> WORK ORDER: Filter the listing below, keeping only the lines with the word "computer".

> DATA FOR THIS TASK:
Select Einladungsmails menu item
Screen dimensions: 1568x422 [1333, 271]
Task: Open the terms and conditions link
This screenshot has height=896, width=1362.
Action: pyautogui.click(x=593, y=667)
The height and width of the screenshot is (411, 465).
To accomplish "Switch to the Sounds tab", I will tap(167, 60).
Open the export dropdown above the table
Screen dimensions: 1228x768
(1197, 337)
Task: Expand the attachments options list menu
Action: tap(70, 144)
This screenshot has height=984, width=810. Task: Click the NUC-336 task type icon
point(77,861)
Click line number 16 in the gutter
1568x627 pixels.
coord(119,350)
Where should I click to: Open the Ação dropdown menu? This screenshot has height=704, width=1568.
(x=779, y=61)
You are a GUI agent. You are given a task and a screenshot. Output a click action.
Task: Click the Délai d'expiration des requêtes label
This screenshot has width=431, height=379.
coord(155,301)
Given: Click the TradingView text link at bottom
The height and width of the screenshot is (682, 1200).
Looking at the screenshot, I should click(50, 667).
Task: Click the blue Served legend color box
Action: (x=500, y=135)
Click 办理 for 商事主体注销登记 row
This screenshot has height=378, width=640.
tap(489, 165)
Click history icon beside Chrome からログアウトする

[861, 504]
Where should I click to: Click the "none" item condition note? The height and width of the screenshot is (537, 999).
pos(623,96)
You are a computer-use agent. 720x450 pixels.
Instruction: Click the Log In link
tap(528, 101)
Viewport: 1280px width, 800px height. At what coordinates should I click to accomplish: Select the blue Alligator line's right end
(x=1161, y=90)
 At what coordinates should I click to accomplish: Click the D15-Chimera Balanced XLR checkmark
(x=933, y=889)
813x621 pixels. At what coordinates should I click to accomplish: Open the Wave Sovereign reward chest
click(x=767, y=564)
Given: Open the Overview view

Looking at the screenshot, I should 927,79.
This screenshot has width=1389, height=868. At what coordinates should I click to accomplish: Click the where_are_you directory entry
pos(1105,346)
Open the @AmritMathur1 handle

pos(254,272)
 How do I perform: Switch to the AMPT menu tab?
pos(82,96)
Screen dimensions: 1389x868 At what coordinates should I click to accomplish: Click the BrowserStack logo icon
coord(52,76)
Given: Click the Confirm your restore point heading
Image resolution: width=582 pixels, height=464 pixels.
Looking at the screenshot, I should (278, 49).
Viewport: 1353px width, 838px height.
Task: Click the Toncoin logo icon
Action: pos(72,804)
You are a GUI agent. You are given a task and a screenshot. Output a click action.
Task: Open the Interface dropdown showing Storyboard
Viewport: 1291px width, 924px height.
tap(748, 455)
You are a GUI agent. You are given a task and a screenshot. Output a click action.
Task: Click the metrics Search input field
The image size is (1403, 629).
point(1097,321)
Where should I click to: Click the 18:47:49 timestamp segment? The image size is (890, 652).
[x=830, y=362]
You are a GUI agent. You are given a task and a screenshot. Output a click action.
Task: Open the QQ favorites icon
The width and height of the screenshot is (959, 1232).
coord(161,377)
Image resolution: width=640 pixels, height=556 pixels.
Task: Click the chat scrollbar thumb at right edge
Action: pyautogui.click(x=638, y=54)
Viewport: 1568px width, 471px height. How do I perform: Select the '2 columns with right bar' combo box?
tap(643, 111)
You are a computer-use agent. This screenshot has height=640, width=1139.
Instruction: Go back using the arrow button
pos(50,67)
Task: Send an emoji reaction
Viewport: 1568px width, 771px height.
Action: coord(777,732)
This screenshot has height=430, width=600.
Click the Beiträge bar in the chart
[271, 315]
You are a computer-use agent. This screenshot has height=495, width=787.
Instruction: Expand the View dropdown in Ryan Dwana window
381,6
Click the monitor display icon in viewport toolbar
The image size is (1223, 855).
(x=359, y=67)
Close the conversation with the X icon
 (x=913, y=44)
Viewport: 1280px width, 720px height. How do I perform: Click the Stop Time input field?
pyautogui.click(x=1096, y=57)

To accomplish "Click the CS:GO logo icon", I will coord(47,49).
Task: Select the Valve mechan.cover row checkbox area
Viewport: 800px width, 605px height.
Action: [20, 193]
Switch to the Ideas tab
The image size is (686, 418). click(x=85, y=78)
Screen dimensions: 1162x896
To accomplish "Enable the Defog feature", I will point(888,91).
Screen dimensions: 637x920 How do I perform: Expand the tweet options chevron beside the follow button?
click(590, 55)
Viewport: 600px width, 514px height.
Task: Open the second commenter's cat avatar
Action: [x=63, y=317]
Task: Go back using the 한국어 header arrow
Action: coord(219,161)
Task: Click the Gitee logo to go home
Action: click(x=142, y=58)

> ANSWER BOX:
You are a computer-use agent. 720x450 pixels.
You are a computer-use agent. This screenshot has height=640, width=1139.
You are a computer-use agent. This screenshot has height=495, width=787.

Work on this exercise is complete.